Instructions for the task: Word for word, repeat every record.

Given records:
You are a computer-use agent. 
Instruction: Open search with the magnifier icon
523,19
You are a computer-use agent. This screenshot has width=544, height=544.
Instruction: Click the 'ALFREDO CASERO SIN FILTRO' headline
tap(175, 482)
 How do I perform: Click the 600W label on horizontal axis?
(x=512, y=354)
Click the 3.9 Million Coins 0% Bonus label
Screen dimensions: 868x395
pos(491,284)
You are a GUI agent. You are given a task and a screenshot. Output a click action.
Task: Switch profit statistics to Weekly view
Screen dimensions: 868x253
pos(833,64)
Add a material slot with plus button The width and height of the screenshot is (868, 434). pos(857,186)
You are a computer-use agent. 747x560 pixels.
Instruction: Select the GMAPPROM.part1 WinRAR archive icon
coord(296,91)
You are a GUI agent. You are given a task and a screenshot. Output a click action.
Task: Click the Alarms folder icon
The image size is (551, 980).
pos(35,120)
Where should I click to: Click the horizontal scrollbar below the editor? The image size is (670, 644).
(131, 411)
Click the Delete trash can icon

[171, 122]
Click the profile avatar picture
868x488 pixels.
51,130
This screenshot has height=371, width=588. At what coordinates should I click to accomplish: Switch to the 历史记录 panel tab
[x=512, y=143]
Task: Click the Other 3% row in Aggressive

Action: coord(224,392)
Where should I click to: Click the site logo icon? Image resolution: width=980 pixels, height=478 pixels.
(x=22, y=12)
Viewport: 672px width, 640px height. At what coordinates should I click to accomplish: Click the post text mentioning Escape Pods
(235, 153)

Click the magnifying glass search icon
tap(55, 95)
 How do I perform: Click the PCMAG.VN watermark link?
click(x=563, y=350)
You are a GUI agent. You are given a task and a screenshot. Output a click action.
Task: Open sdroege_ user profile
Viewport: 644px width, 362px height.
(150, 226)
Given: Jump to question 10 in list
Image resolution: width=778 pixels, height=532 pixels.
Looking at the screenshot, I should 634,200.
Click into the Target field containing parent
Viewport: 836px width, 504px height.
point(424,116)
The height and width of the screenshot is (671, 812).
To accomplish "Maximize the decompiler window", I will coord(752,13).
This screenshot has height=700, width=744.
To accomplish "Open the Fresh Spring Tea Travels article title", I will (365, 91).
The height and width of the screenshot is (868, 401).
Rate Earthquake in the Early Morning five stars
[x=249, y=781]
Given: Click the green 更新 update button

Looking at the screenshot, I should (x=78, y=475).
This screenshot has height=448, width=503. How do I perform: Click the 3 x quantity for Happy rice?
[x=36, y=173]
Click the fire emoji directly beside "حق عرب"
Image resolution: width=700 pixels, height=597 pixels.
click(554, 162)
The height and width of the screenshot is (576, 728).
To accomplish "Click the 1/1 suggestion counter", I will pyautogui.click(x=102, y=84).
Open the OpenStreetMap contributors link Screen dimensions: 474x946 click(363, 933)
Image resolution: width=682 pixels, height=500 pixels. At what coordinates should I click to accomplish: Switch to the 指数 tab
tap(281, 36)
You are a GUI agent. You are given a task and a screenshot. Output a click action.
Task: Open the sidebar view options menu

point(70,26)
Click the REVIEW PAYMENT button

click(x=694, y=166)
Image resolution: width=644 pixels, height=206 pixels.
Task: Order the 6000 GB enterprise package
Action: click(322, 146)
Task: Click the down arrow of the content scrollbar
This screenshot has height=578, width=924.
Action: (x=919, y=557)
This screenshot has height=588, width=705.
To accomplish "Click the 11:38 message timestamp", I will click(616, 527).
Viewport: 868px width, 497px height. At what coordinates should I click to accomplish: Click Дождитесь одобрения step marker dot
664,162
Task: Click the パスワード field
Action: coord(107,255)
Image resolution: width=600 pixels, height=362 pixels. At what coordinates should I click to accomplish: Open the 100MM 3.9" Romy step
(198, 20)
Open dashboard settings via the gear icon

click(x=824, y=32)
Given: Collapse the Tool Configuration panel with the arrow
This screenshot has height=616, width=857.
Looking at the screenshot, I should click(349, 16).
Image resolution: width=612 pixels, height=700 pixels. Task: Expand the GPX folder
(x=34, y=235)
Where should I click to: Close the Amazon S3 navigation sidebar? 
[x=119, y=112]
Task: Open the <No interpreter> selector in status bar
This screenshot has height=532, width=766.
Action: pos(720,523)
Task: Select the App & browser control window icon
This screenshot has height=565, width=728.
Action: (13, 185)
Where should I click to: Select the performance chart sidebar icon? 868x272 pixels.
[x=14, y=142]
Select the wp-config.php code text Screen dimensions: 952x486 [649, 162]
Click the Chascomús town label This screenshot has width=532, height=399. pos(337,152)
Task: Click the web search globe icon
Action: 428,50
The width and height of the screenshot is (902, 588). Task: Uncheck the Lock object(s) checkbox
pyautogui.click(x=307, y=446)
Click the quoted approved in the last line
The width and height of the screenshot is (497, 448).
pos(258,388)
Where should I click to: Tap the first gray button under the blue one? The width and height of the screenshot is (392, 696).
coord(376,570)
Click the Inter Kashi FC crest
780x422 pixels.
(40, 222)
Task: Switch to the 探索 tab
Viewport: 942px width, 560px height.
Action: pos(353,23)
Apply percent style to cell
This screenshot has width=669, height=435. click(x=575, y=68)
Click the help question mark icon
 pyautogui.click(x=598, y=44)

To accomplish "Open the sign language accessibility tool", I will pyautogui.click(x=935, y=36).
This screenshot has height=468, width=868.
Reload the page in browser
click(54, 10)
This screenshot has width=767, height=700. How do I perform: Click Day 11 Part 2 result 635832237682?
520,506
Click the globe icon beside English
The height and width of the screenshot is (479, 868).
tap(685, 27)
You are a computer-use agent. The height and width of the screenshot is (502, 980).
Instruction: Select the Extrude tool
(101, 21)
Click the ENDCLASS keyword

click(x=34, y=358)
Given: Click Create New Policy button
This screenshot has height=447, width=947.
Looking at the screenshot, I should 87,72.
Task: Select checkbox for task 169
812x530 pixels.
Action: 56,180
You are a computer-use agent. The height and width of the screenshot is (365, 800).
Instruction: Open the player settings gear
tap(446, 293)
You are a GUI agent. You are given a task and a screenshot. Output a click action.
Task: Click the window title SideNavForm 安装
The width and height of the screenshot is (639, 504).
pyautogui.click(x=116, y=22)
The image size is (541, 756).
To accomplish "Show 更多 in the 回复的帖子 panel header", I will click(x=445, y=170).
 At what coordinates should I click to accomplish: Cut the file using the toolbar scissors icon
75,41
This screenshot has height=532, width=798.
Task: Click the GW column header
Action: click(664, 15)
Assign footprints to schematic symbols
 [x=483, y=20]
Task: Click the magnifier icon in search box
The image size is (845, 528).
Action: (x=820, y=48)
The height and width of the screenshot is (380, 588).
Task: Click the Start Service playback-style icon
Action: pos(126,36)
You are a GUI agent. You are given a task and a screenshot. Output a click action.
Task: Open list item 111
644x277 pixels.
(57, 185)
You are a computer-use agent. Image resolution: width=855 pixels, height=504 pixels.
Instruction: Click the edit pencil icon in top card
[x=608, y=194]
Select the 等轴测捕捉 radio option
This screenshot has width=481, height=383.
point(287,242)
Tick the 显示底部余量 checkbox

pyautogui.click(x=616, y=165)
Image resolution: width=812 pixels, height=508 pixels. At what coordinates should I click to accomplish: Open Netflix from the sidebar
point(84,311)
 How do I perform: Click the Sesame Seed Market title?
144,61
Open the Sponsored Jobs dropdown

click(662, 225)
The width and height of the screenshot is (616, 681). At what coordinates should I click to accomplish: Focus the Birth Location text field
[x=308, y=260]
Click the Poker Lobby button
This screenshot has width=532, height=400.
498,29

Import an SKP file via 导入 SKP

Output for this task:
You are a computer-use agent. 
Instruction: Open search with the magnifier icon
523,19
You are a computer-use agent. This screenshot has width=544, height=544.
Instruction: Click the 'ALFREDO CASERO SIN FILTRO' headline
tap(175, 482)
 How do I perform: Click the 600W label on horizontal axis?
(x=512, y=354)
Click the 3.9 Million Coins 0% Bonus label
Screen dimensions: 868x395
pos(491,284)
You are a GUI agent. You are given a task and a screenshot. Output a click action.
Task: Switch profit statistics to Weekly view
Screen dimensions: 868x253
pos(833,64)
Add a material slot with plus button The width and height of the screenshot is (868, 434). pos(857,186)
You are a computer-use agent. 747x560 pixels.
Instruction: Select the GMAPPROM.part1 WinRAR archive icon
coord(296,91)
You are a GUI agent. You are given a task and a screenshot. Output a click action.
Task: Click the Alarms folder icon
The image size is (551, 980).
pos(35,120)
Where should I click to: Click the horizontal scrollbar below the editor? The image size is (670, 644).
(131, 411)
Click the Delete trash can icon

[171, 122]
Click the profile avatar picture
868x488 pixels.
51,130
This screenshot has height=371, width=588. At what coordinates should I click to accomplish: Switch to the 历史记录 panel tab
[x=512, y=143]
Task: Click the Other 3% row in Aggressive

Action: coord(224,392)
Where should I click to: Click the site logo icon? Image resolution: width=980 pixels, height=478 pixels.
(x=22, y=12)
Viewport: 672px width, 640px height. At what coordinates should I click to accomplish: Click the post text mentioning Escape Pods
(235, 153)

Click the magnifying glass search icon
tap(55, 95)
 How do I perform: Click the PCMAG.VN watermark link?
click(x=563, y=350)
You are a GUI agent. You are given a task and a screenshot. Output a click action.
Task: Open sdroege_ user profile
Viewport: 644px width, 362px height.
(150, 226)
Given: Jump to question 10 in list
Image resolution: width=778 pixels, height=532 pixels.
Looking at the screenshot, I should 634,200.
Click into the Target field containing parent
Viewport: 836px width, 504px height.
point(424,116)
The height and width of the screenshot is (671, 812).
To accomplish "Maximize the decompiler window", I will coord(752,13).
This screenshot has height=700, width=744.
To accomplish "Open the Fresh Spring Tea Travels article title", I will (365, 91).
The height and width of the screenshot is (868, 401).
Rate Earthquake in the Early Morning five stars
[x=249, y=781]
Given: Click the green 更新 update button

Looking at the screenshot, I should (x=78, y=475).
This screenshot has height=448, width=503. How do I perform: Click the 3 x quantity for Happy rice?
[x=36, y=173]
Click the fire emoji directly beside "حق عرب"
Image resolution: width=700 pixels, height=597 pixels.
click(554, 162)
The height and width of the screenshot is (576, 728).
To accomplish "Click the 1/1 suggestion counter", I will pyautogui.click(x=102, y=84).
Open the OpenStreetMap contributors link Screen dimensions: 474x946 click(363, 933)
Image resolution: width=682 pixels, height=500 pixels. At what coordinates should I click to accomplish: Switch to the 指数 tab
tap(281, 36)
You are a GUI agent. You are given a task and a screenshot. Output a click action.
Task: Open the sidebar view options menu

point(70,26)
Click the REVIEW PAYMENT button

click(x=694, y=166)
Image resolution: width=644 pixels, height=206 pixels.
Task: Order the 6000 GB enterprise package
Action: click(322, 146)
Task: Click the down arrow of the content scrollbar
This screenshot has height=578, width=924.
Action: (x=919, y=557)
This screenshot has height=588, width=705.
To accomplish "Click the 11:38 message timestamp", I will click(616, 527).
Viewport: 868px width, 497px height. At what coordinates should I click to accomplish: Click Дождитесь одобрения step marker dot
664,162
Task: Click the パスワード field
Action: coord(107,255)
Image resolution: width=600 pixels, height=362 pixels. At what coordinates should I click to accomplish: Open the 100MM 3.9" Romy step
(198, 20)
Open dashboard settings via the gear icon

click(x=824, y=32)
Given: Collapse the Tool Configuration panel with the arrow
This screenshot has height=616, width=857.
Looking at the screenshot, I should click(349, 16).
Image resolution: width=612 pixels, height=700 pixels. Task: Expand the GPX folder
(x=34, y=235)
Where should I click to: Close the Amazon S3 navigation sidebar? 
[x=119, y=112]
Task: Open the <No interpreter> selector in status bar
This screenshot has height=532, width=766.
Action: pos(720,523)
Task: Select the App & browser control window icon
This screenshot has height=565, width=728.
Action: (13, 185)
Where should I click to: Select the performance chart sidebar icon? 868x272 pixels.
[x=14, y=142]
Select the wp-config.php code text Screen dimensions: 952x486 [649, 162]
Click the Chascomús town label This screenshot has width=532, height=399. pos(337,152)
Task: Click the web search globe icon
Action: 428,50
The width and height of the screenshot is (902, 588). Task: Uncheck the Lock object(s) checkbox
pyautogui.click(x=307, y=446)
Click the quoted approved in the last line
The width and height of the screenshot is (497, 448).
pos(258,388)
Where should I click to: Tap the first gray button under the blue one? The width and height of the screenshot is (392, 696).
coord(376,570)
Click the Inter Kashi FC crest
780x422 pixels.
(40, 222)
Task: Switch to the 探索 tab
Viewport: 942px width, 560px height.
Action: pos(353,23)
Apply percent style to cell
This screenshot has width=669, height=435. click(x=575, y=68)
Click the help question mark icon
 pyautogui.click(x=598, y=44)

To accomplish "Open the sign language accessibility tool", I will pyautogui.click(x=935, y=36).
This screenshot has height=468, width=868.
Reload the page in browser
click(54, 10)
This screenshot has width=767, height=700. How do I perform: Click Day 11 Part 2 result 635832237682?
520,506
Click the globe icon beside English
The height and width of the screenshot is (479, 868).
tap(685, 27)
You are a computer-use agent. The height and width of the screenshot is (502, 980).
Instruction: Select the Extrude tool
(101, 21)
Click the ENDCLASS keyword

click(x=34, y=358)
Given: Click Create New Policy button
This screenshot has height=447, width=947.
Looking at the screenshot, I should 87,72.
Task: Select checkbox for task 169
812x530 pixels.
Action: 56,180
You are a computer-use agent. The height and width of the screenshot is (365, 800).
Instruction: Open the player settings gear
tap(446, 293)
You are a GUI agent. You are given a task and a screenshot. Output a click action.
Task: Click the window title SideNavForm 安装
The width and height of the screenshot is (639, 504).
pyautogui.click(x=116, y=22)
The image size is (541, 756).
To accomplish "Show 更多 in the 回复的帖子 panel header", I will click(x=445, y=170).
 At what coordinates should I click to accomplish: Cut the file using the toolbar scissors icon
75,41
This screenshot has height=532, width=798.
Task: Click the GW column header
Action: click(664, 15)
Assign footprints to schematic symbols
 [x=483, y=20]
Task: Click the magnifier icon in search box
The image size is (845, 528).
Action: (x=820, y=48)
The height and width of the screenshot is (380, 588).
Task: Click the Start Service playback-style icon
Action: pos(126,36)
You are a GUI agent. You are given a task and a screenshot. Output a click action.
Task: Open list item 111
644x277 pixels.
(57, 185)
You are a computer-use agent. Image resolution: width=855 pixels, height=504 pixels.
Instruction: Click the edit pencil icon in top card
[x=608, y=194]
Select the 等轴测捕捉 radio option
This screenshot has width=481, height=383.
point(287,242)
Tick the 显示底部余量 checkbox

pyautogui.click(x=616, y=165)
Image resolution: width=812 pixels, height=508 pixels. At what coordinates should I click to accomplish: Open Netflix from the sidebar
point(84,311)
 How do I perform: Click the Sesame Seed Market title?
144,61
Open the Sponsored Jobs dropdown

click(662, 225)
The width and height of the screenshot is (616, 681). At what coordinates should I click to accomplish: Focus the Birth Location text field
[x=308, y=260]
Click the Poker Lobby button
This screenshot has width=532, height=400.
498,29

Import an SKP file via 导入 SKP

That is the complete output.